● HOW TO COMPLETE THIS TASK: Word for word, and without a single picture, repeat the entries.

Stored items
──────

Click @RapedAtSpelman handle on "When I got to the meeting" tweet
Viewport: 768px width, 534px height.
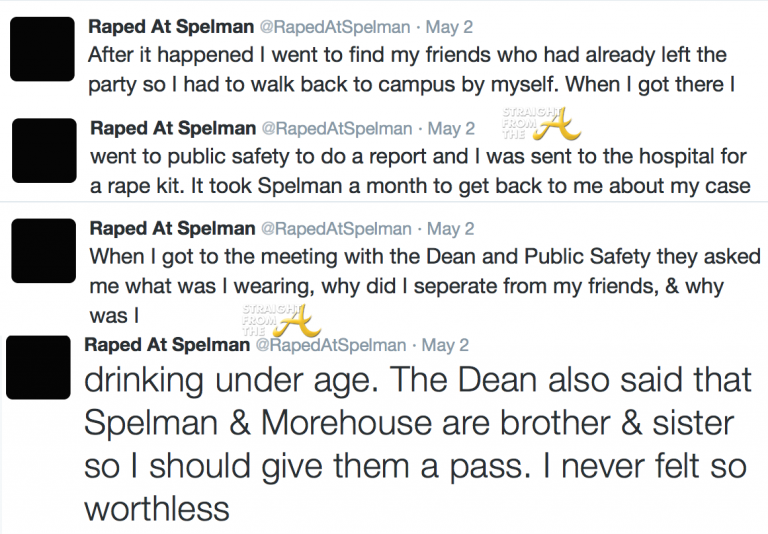335,229
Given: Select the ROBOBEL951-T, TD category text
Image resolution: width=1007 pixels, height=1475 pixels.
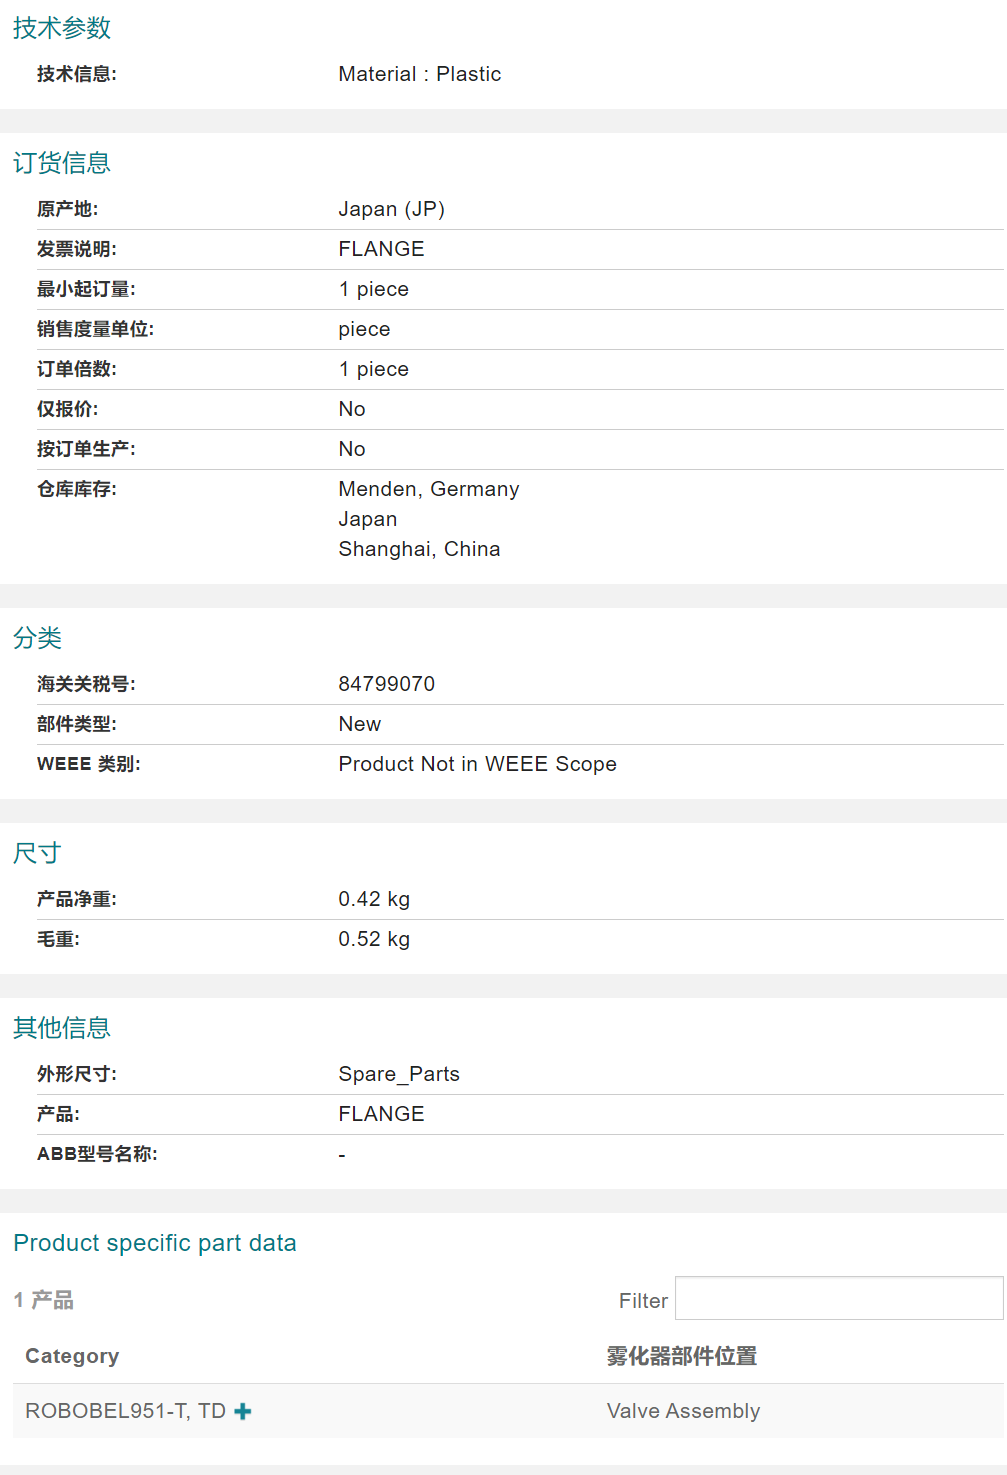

──────

● RESULT OF THIS EXERCISE:
Click @RapedAtSpelman handle on "When I got to the meeting" tweet
Viewport: 768px width, 534px height.
335,229
Given: Select the ROBOBEL951-T, TD category text
Image resolution: width=1007 pixels, height=1475 pixels.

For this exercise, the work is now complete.